TASK LIST –
1. In the post about carbonnade of beef, what three main ingredients does the Belgian version of the dish have?
2. Reproduce the section of the carbonnade post that starts with the words containing "Carol: I’ve been" and ends with "Carol: No, Lynn.".

PASSAGE GIVEN –
66. Carbonnade of Beef

Dinner is Served! you are a liar. Or, if not a liar, then very uninformed and poorly researched.

I, having never tasted a carbonnade, wanted to do a background check on it. This sounded French to me. And I was right. Partly. The French definition, literally, is a dish of grilled meat. Which, yeah, this has grilled meat in it. But Carbonnade is more widely known as a Belgian dish with 3 main ingredients: beef, onions, and beer. Beer? Where’s the beer? I don’t see no beer!

Let’s take a look at the DiS! version of Carbonnade of Beef:

Beef and onions. Check. And maybe the wine is a beer substitute? This dish is often served on top of rice, so that makes sense.

But in no carbonnade recipe–French, Belgian, Flemish–does it say anything about corn. Where the hell did the corn come from? I can just imagine the test kitchens at Marjon Promotions, Inc. back in 1972…

Lynn: Hi, Carol. How’s it going?

Carol: I’ve been working on the Carbonnade recipe, but I feel like it’s missing something. Isn’t there supposed to be beer?

Lynn: No, it’s corn. That’s what’s missing. 

Carol: Corn? Really?

Lynn: Yep. That definitely needs some corn. And maybe a can of tomatoes. 

Carol: Well, if you want more vegetables in this dish I think that mushrooms would be more appropriate–

Lynn: Carol, are you the one holding the folder? 

Carol: No, Lynn. 

Lynn: Well, bitch, you best stop asking questions. And Jan! Don’t you even look at me before you have peeled all of the apples for that pie!


Ready for the oven!

So Dinner is Served! was just playing fast and loose with Carbonnade, amiright? I mean, there’s frickin saffron in this dish. For the love of God where did that come from?

Well, ultimately that didn’t matter much. I didn’t have saffron on my spice rack so I busted out some Goya Sazon,  “the secret to creating the authentic flavors of Latino cuisine!” Yeah, so with that my Carbonnade is now Latino-French-Belgian fusion. I should start a Latino-French-Belgian fusion restaurant in Manhattan. I’d use foams and make tomatillo flavored ice cream and Lambic goat pate. All the pretentious foodies would be falling all over themselves for it.

DATASET –
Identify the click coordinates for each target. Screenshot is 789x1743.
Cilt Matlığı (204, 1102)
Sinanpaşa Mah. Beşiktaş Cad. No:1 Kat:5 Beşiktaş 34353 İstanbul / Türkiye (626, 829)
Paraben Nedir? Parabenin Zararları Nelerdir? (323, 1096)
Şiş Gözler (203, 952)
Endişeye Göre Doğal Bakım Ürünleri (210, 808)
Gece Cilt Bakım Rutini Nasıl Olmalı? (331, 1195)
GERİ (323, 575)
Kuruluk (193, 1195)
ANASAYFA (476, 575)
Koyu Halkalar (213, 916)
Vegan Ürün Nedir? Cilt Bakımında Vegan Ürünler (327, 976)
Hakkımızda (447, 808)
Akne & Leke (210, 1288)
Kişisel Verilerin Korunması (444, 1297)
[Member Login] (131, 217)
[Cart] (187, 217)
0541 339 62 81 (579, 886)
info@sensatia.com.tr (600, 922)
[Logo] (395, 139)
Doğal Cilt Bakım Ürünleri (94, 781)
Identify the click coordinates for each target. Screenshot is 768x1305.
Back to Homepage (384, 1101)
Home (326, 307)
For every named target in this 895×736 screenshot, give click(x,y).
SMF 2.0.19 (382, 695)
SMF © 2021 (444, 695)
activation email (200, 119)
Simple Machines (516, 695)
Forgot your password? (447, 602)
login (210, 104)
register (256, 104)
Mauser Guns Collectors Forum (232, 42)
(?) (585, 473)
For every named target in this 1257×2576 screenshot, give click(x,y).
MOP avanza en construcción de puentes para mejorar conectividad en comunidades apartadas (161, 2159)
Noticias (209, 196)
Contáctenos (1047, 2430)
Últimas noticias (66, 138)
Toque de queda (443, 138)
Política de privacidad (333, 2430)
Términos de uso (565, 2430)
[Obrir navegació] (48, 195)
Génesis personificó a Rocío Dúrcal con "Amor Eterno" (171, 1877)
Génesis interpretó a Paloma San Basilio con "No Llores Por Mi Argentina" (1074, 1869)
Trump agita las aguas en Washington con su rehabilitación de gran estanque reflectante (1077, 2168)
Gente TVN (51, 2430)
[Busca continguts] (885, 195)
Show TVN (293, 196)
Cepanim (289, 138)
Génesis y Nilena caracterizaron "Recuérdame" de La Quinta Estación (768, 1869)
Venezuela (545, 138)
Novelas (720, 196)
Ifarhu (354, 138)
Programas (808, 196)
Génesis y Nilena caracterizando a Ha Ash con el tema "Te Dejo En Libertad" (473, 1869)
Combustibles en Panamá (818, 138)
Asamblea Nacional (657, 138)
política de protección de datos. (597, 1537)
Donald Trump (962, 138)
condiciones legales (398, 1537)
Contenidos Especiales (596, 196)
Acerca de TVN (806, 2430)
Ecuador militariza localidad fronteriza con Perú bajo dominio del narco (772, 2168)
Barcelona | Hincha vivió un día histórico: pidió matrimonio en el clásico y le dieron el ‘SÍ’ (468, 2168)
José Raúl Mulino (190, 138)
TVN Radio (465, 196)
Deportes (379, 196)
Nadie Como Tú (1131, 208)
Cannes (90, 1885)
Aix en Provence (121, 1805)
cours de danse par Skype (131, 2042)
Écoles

EXPECTED ANSWERS –
1. Beef, onions, and beer.

2.
Carol: I’ve been working on the Carbonnade recipe, but I feel like it’s missing something. Isn’t there supposed to be beer?

Lynn: No, it’s corn. That’s what’s missing. 

Carol: Corn? Really?

Lynn: Yep. That definitely needs some corn. And maybe a can of tomatoes. 

Carol: Well, if you want more vegetables in this dish I think that mushrooms would be more appropriate–

Lynn: Carol, are you the one holding the folder? 

Carol: No, Lynn.